Paul M. Dockree & Ian H. Robertson
School of Psychology and Trinity College Institute of Neuroscience,
Trinity College Dublin
Abstract
Event-related potentials (ERPs) and oscillatory activity from the human electroencephalogram
(EEG) provides a rich source of data that help elucidate specific processing impairments in TBI
patients. This review will focus on some of the central and disabling cognitive deficits in TBI
and how broadband ERPs markers and the spectral content of the EEG can help explain
abnormalities in brain function that impact upon processing speed, sustained attention,
performance monitoring, inhibitory control and cognitive flexibility. Physiological signals also
provide useful outcome markers in cognitive intervention studies in conjunction with
behavioural endpoints. Potential rehabilitation approaches utilising electrophysiological
markers of recovery are also discussed. Progress has been made in recent years in defining key
pathophysiological mechanisms in the context of sensitive laboratory paradigms. However,
aberrant physiological signals need to be understood more clearly in future studies in terms of
the neuroanatomical impact of injury, particularly in relation to the most common type of
damage in TBI, disrupting extended white matter fibres.

Introduction
Investigations using electrophysiological methods have developed our understanding of
damaged cognitive mechanisms in Traumatic Brain Injury (TBI).
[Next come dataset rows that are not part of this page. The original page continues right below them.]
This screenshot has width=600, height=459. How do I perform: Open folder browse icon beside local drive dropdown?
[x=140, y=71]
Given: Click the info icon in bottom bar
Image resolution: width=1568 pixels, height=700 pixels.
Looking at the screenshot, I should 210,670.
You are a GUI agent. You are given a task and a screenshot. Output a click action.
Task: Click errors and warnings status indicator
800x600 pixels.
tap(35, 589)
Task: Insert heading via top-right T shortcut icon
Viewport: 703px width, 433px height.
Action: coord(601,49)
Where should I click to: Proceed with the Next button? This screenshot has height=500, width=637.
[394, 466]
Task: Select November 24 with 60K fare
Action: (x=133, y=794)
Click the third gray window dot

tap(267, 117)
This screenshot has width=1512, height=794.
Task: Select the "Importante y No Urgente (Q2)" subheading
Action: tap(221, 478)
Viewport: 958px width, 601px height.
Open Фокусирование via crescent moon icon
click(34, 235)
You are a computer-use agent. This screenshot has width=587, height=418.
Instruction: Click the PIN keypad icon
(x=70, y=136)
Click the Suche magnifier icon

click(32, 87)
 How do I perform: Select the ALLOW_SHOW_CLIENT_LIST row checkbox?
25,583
A wealth of analysis
techniques, sensitive to the timing of neural activity, has helped elucidate covert abnormalities
in brain function associated with overt behavioural deficits commonly seen after TBI. These
include behavioural changes in attention, memory, executive function as well as broader
personality and psychosocial changes. This review will explain how electrophysiological
markers can offer important insights into the nature of cognitive and behavioural impairments
seen at clinical assessment and throughout the course of rehabilitation.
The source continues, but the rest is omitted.